Landkreis - Zweiter Anlauf für die zweite Integrierte Gesamtschule (IGS) im Landkreis Oldenburg: Mit 27 Ja-, bei 14 Nein-Stimmen und drei Enthaltungen, hat sich der Kreistag am Dienstagabend dafür ausgesprochen, einen Antrag auf Einrichtung einer vierzügigen IGS in Harpstedt zu stellen. Parallel soll versucht werden, eine Ausnahme für drei Klassen pro Jahrgang zu erwirken. Die IGS soll zum Schuljahr 2014/2015 starten.

Der Abstimmung ging ein langes Wortgefecht voraus: Heinz-Jürgen Greszik und Klaus Budzin (beide SPD) betonten, die IGS sei wichtig, um das Schulzentrum in Harpstedt zu erhalten. Von einer „guten Lösung“ im Sinne der Eltern sprach Regina Huntemann (Grüne). Bereits in der „Fragestunde“ hatten Samtgemeindedirektor Uwe Cordes und Irene Kolb von der Eltern-Initiative für die Gesamtschule geworben.
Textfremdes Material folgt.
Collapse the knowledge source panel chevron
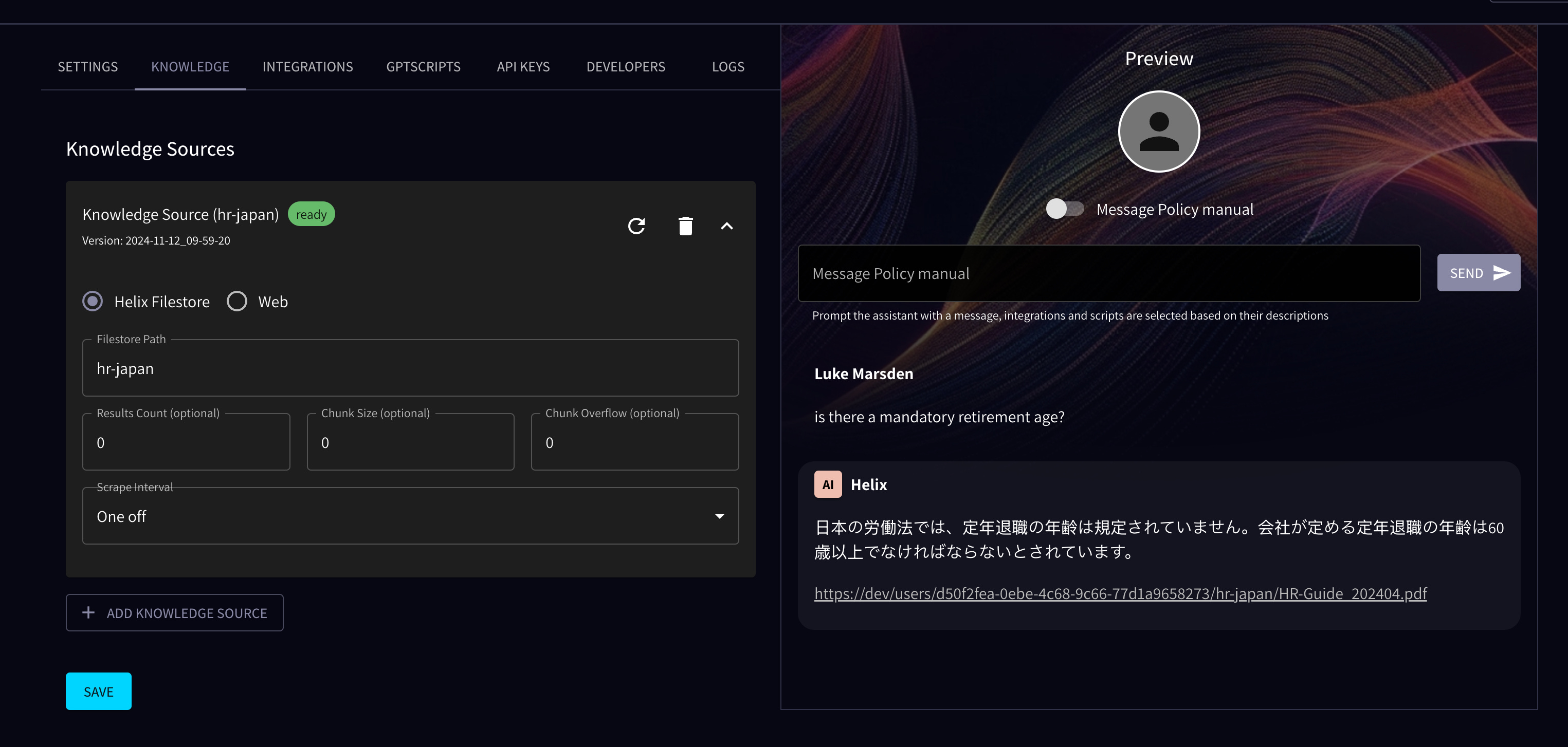 [726, 226]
Dem hielt Wolfgang Däub­ler (UWG/FWG) Fakten aus der Elternumfrage entgegen: Die Vierzügigkeit werde nicht erreicht; selbst die Dreizügigkeit werde schwierig. Gegenüber der Umfrage von 2010 habe sich die Akzeptanz in Dötlingen und Wildeshausen halbiert; selbst in Harpstedt sei die Zustimmung gesunken. Von einer „ideologischen Debatte“ sprachen Ernst-August Bode und Niels-Christian Heins (beide FDP). Letztlich hätten nur 23 Prozent der Harpstedter Eltern für die IGS gestimmt. In Wardenburg – der ersten Kreis-IGS – sei die Akzeptanz rapide gesunken.

Während die CDU-Fraktion mehrheitlich gegen die IGS votierte, sprach sich deren Fraktionschef Herwig Wöbse dafür aus. Er warf der Kreisverwaltung vor, nicht dem Vorbild des Kreises Northeim gefolgt zu sein. Dieser hat auf eine zweite Elternbefragung zur Einrichtung einer IGS in Einbeck verzichtet. Landrat Frank Eger (SPD) sprach von einem „schlechten Stil“. Jeder Schritt der Verwaltung sei genau abgesprochen gewesen.

Auch Eger warb für den Antrag: Eine vernünftige Schule gehöre zur guten Infrastruktur einer Gemeinde. „Wenn wir nichts machen, ist das schlimmer“, warnte er vor einem Scherbenhaufen. Letztlich stimmten SPD/Grüne, Landrat Eger sowie Wöbse und Horst Siemers (beide CDU) für die IGS in Harpstedt. FDP, UWG/FWG sowie Teile der CDU waren dagegen.

Vom Kreistag verabschiedet wurde die einstige Grünen-Fraktionsvorsitzende Susann Kügler (Sandkrug). Mit Blumen und Geschenken bedankten sich Eger und Vertreter der Fraktionen für die gute Zusammenarbeit. Kügler (53) sagte, der Abschied falle ihr nicht leicht. Die Zusammenarbeit sei stets konstruktiv gewesen. Nachrücker im Kreistag ist Michael Grashorn. Der 57-Jährige ist pädagogischer Leiter einer Behinderteneinrichtung und seit 2008 auch Mitglied im Huder Rat.

Mit 23 Nein-Stimmen lehnte es der Kreistag zudem ab, sich mit der Stellungnahme des Niedersächsischen Landkreistages zur Amtszeit von Landräten und Bürgermeistern zu befassen. Der kommunale Spitzenverband will, dass es bei der achtjährigen Amtszeit der Hauptverwaltungsbeamten bleibt. Die rot-grüne Landesregierung plant dagegen eine Anpassung an die Wahlzeiten von Rat und Kreistag. SPD und Grüne meinten, sie wollten sich nicht von der CDU, die diese „Resolution“ eingebracht hatte, instrumentalisieren lassen.